Mancano le case? Il Comune compra un palazzo pieno di extracomunitari

Stanziati 2 milioni e mezzo di euro per l’acquisto di un edificio fatiscente nei vicoli più degradati

«Sarebbe bello sapere se le quotazioni di mercato per un palazzo che cade a pezzi nella zona peggiore del centro storico di Genova e completamente abitato sono così elevate - dice Gianni Bernabò Brea -: infatti alla fine 140mila euro per un alloggio in un contesto tale non sembrano congrue, almeno a prima vista».
Ma c’è di più. Bernabò Brea chiede «chi ha visionato l’immobile e quali elementi oggettivi sul suo stato siano scaturiti da tale perizia» (se c’è stata) che «dovrebbe essere propedeutica alla valutazione».

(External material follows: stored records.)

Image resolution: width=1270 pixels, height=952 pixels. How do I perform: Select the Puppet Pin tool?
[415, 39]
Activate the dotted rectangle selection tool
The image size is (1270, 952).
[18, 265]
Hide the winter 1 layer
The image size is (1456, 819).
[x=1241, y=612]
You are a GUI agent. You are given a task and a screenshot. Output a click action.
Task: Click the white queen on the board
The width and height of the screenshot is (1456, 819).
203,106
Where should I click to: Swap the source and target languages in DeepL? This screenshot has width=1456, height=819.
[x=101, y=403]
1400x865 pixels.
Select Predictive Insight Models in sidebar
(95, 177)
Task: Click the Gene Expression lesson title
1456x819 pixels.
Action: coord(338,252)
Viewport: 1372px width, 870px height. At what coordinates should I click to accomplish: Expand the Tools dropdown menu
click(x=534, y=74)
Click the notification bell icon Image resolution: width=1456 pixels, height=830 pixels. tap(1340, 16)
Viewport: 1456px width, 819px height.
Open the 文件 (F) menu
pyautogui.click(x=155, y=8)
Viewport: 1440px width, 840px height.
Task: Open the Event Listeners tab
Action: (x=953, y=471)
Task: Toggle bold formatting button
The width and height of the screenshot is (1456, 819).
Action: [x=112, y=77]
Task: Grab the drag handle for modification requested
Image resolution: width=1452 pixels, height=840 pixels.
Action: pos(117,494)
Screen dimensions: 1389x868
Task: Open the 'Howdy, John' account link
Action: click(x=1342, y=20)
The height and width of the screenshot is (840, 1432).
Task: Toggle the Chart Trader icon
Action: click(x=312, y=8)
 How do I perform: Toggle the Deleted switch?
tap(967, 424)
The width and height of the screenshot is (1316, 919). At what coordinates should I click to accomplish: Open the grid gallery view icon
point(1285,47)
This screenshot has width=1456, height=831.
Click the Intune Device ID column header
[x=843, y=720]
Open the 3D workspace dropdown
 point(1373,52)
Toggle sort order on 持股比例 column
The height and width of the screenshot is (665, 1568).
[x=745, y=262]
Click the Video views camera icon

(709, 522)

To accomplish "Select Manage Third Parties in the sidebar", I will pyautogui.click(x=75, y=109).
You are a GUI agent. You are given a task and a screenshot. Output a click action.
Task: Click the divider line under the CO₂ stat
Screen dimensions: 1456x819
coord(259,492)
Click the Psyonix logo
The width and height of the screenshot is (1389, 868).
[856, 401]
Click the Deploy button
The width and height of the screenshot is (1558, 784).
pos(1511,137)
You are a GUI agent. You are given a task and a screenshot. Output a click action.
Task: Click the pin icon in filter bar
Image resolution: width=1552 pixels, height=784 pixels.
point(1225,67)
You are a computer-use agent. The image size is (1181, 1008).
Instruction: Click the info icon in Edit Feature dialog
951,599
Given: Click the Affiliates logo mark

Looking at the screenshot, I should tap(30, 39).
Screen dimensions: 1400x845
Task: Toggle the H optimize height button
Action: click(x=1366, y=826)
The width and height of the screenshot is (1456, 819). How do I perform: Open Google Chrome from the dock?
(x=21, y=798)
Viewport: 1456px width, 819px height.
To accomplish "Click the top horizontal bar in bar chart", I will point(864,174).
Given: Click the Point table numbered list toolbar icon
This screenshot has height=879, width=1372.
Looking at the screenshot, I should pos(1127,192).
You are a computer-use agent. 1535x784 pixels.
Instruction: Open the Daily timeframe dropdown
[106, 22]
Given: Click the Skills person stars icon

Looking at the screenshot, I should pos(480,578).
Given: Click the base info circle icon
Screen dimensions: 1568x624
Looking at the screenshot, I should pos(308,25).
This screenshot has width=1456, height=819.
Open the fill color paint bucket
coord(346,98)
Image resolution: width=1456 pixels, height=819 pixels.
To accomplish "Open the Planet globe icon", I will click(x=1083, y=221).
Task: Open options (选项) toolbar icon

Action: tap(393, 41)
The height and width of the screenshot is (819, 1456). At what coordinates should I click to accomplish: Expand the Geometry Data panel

L’acquisto è stato deciso nell’ambito di una delibera che ha come titolo «attuazione degli interventi di recupero di alloggi per far fronte all’emergenza abitativa»: ma anche letto in quest’ottica l’acquisto del palazzo di Vico Adorno 5 non avrebbe un gran senso, visto che il palazzo è già abitato ed evidentemente gli attuali proprietari hanno già affittato gli alloggi. In più nella delibera è specificato che per la complessità degli interventi di ristrutturazione «è da escludersi la possibilità di ricorrere a figure professionali interne al Comune», quindi via a nuove convenzioni con l’Arte e con RiGenova «per la regolamentazione dei rapporti amministrativi tecnici e finanziari per la progettazione di tutto il programma».